Innovation on the Eastern Front

Innovation on the Eastern Front

After the 1989 revolution, economies in the East are entering an unsystematist transition to a market economy. Effects?! Inflation, privatization, restructuring, social tensions, government instability.

Finally, the will to join the community space. The ages of the 90s are finally overcome and the Central and Eastern European economies live the growth experience. Proximity to the EU still has eccentric eastern economies arouses the interest of multinational companies.

Their accession to the EU leads to the decision of global conglomerates to invest in the countries of this region due to the "earned" predictability, the low cost and the high technical training level of the workforce.

Increased foreign investment has led to capital accumulation, along with skill shaping, technology transfer and other benefits. It has also allowed productivity to grow and the gaps in recovery from advanced economies.

The average revenue trap limits growth

The 2008-2010 crisis has tempered their growth momentum. Foreign investment declined, and productivity moderated growth. The increase in wages, the absence of value-added products and services have affected exports and led to a competitiveness deficit.

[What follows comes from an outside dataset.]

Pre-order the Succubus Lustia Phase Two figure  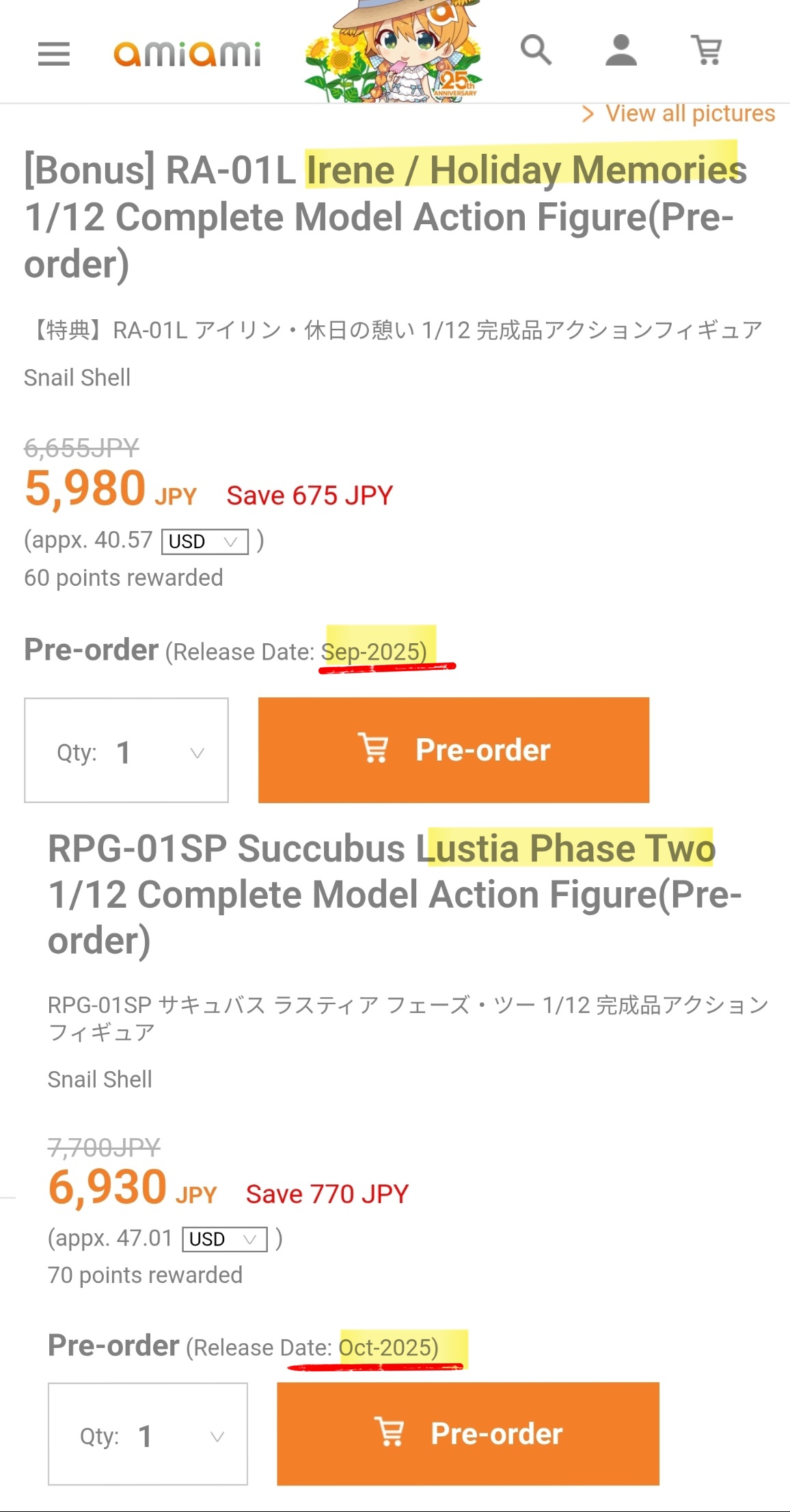pos(468,1433)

The average revenue trap, as the described phenomenon is known, shows the limits of this increase. The structural transformation model and the capital increase invested per employee are no longer working. Attracting foreign investment and encouraging innovation in this way have supported low wage policy. But at this moment the challenges in the labor market place pressure on the average salary level by forcing these countries to innovate.

New digital technologies bring opportunities for innovation

Artificial Intelligence is the new oil of economies and intelligence of things (IoT), quantum computers and new technologies, derived from this fuel of the future. For the Central and Eastern European countries in the 1990s the transition meant moving to an open and free economic system.

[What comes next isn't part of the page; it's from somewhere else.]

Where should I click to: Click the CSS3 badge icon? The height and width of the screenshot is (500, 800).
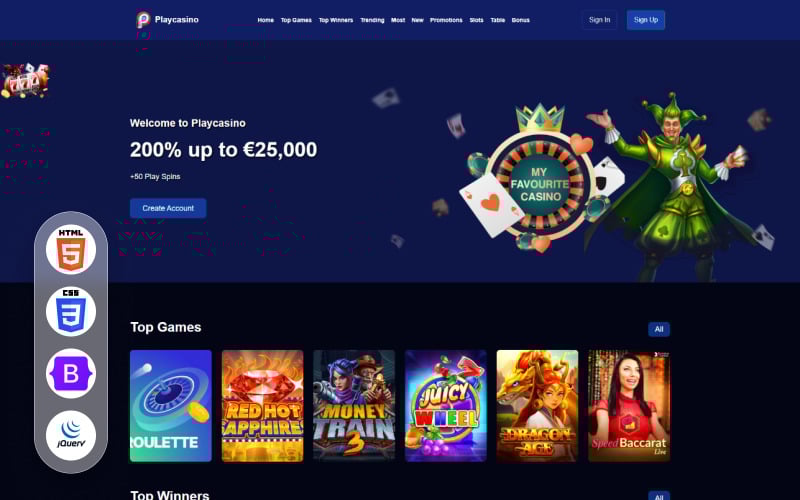(71, 312)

Today transition is the transition to an economic growth model based on innovation. Countries in this region, without a coherent and functional innovation system, risk falling behind. Romania is extremely exposed, taking into account that in 2017 it is the last one, according to the EU innovation index.

The common factor of the countries of this region is the focus on technical disciplines (STEMS). The medium to high level of education and research in these disciplines has sometimes evolved differently in some countries.

This is also the case for Romania. However, especially joining the EU, it opened these countries to foreign investments that led to the consolidation of the manufacturing sector, the acquisition of technology, the management development and their entry on the global value-increasing highway.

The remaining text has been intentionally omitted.